I'm not sure Daryle would agree with that. Anyway, my point is
that if Boost accepts both libraries, then the two of you need to
determine the synergies and differences between your libraries
and ensure users understand the value of each approach.

> > > > "Peekable" does not imply being able to put back a character.
> > >
> > > I know. The natural choice would have been Putbackable, which sounds
> terrible. I
> > > choice Peekable because if you can put back a character than you can peek
> ahead
> > > in the stream by reading a character and then putting it back.
> > >
> > > > Wouldn't "Undoable" be a better name for this optional behavior?
> > >
> > > It sounds a bit to general. For instance, an Undoable Sink might allow
> > > characters already written to be cancelled.
> >
> > Many applications have only one level of undo and don't allow
> > everything to be undone. Consequently, I don't think this is
> > much of a problem. How about "revertable?"
>
> This still sounds too general. Maybe 'PutbackResource'?

That, of course, doesn't follow the "able" convention you've
established. Otherwise, it does get right to the point clearly.

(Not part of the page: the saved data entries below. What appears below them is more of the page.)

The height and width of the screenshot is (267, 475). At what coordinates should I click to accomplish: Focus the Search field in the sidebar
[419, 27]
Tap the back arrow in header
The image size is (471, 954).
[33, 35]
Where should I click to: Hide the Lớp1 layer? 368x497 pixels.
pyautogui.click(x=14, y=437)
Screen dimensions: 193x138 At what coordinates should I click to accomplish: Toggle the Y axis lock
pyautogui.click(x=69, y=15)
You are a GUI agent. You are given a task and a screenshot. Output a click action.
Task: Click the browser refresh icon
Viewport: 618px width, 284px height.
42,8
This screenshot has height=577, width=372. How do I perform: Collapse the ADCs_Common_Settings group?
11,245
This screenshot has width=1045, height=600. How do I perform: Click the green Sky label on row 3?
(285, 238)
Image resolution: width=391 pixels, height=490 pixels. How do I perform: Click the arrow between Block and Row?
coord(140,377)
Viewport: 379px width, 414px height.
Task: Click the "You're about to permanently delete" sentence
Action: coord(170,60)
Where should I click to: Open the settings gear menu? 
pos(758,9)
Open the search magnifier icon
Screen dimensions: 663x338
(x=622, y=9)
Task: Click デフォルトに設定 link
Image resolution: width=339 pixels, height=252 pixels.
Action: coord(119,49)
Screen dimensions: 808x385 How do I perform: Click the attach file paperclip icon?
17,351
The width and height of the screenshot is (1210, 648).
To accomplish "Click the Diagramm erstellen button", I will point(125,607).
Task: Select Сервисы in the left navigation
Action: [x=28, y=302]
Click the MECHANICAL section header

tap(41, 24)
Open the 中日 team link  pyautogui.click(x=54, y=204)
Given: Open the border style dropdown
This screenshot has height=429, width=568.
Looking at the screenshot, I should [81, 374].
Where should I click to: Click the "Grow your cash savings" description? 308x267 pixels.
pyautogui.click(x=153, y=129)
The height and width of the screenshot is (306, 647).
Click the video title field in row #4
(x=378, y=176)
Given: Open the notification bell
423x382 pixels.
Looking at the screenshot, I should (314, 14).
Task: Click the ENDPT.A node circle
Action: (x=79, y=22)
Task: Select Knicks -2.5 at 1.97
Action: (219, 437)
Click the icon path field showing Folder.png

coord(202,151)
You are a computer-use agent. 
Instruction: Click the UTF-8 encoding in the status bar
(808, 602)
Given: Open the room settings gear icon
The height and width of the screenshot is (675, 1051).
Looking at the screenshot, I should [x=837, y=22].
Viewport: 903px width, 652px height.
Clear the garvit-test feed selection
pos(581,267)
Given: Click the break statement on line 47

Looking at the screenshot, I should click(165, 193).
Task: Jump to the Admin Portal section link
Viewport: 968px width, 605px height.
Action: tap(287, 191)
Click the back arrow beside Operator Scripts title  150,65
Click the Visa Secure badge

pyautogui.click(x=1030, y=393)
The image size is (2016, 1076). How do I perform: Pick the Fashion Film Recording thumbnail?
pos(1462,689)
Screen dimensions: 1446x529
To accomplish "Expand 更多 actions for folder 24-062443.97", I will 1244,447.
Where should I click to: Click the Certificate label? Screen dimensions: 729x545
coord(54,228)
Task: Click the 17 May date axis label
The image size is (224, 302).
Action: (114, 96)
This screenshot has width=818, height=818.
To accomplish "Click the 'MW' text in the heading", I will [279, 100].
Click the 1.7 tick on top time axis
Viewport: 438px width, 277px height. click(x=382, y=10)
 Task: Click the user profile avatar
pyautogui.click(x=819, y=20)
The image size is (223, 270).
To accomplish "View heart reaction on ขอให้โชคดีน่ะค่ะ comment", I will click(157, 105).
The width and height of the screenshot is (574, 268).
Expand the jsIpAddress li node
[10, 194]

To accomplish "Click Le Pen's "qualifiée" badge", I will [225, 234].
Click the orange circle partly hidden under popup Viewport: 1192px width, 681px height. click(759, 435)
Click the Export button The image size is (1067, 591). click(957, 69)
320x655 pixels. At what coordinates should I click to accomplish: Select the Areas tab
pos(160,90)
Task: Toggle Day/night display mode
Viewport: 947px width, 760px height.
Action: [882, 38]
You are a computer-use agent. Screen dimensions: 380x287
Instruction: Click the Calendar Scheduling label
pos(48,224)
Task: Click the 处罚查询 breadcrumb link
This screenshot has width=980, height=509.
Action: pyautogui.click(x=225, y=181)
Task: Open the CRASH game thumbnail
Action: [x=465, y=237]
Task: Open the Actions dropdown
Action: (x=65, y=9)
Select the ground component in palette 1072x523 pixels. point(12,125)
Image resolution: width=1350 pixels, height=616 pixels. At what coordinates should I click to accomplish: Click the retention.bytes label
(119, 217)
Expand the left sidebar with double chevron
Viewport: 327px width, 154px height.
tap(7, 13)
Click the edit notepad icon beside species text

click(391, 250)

> > > > There's no information provided on the performance of this
> > > > library. How much overhead does it add compared to custom
> > > > solutions?
> > >
> > > Performance comparable to hand-written components is listed as one of the
> main
> > > design goals. (Rationale-->Design Goals-->Item 3, at
> http://tinyurl.com/3z9ou).
> > > The footnote to that item (http://tinyurl.com/4th3v) mentions some
> performace
> > > comparisons I performed.
> >
> > The information, as I recall, wasn't rigorous, or at least not
> > reported that way.
>
> It was fairly rigorous, but not reported that way. I didn't finish the project
> and publich the results because
>
> - It was taking a long time :-)
> - I couldn't claim that my tests represented typical use cases
> - Initial results satisfied me that at most some fine-tuning would be required;
> no major overhaul was needed.

Perfectly reasonable.

> > > > The filter chain ordering for input versus output is awkward. It
> > > > should always be from the beginning to end; let the library
> > > > reverse the order.
> > >
> > > I'm surprised nobody mentioned this earlier.
> > >
> > > Having the resource at the end dramatically simplifies the interface. It
> allows
> > > an instance filtering_stream of filtering streambuf to be considered 'open'
> as
> > > soon as a resource is pushed, and 'closed' as soon as it is popped. This
> allows
> > > a simple stack-like interface. The alternative would be
> >
> > I understand.
> >
> > > (i) to add open/close functions (which are part of the interface of
> > > streambuf_facade, but would currently be redundant for filtering streams, OR
> >
> > I don't think this would be a problem, but I don't see -- and I'm
> > not going to go look right now, sorry -- why it is redundant for
> > filtering streams. Also, couldn't the function be called
> > "complete" or "add_resource?"
>
> It's redundant because adding a resource is currently the equivalent of 'open',
> and popping a resource is the equivalent of 'close'.

Gotcha.

> > > In addition, allowing filters to be pushed after a resource would give many
> new
> > > users the impression that they can add filters *after* i/o is in progress.
> As
> > > has been discussed during the review, this is not currently supported;
> support
> > > can be added in limited circumstances, but not generally.
> > >
> > > Consider:
> > >
> > > filtering_ostream out;
> > > out.push(file_sink("log"));
> > > out.push(base_64_encoder());
> > > out << "hello world!\n"; // stream is implicity 'open'
> > > out.push(zlib_compressor()); // error!
> >
> > This won't be a problem with complete() or add_resource().
>
> If you mean that the above should be rewritten
>
> filtering_ostream out;
> out.push(file_sink("log"));
> out.complete(base_64_encoder());
> out << "hello world!\n";
> out.push(zlib_compressor()); // error!
>
> you may be right that users would be less likely to make this mistake. I don't

Yes.

> see how add_resource would help at all.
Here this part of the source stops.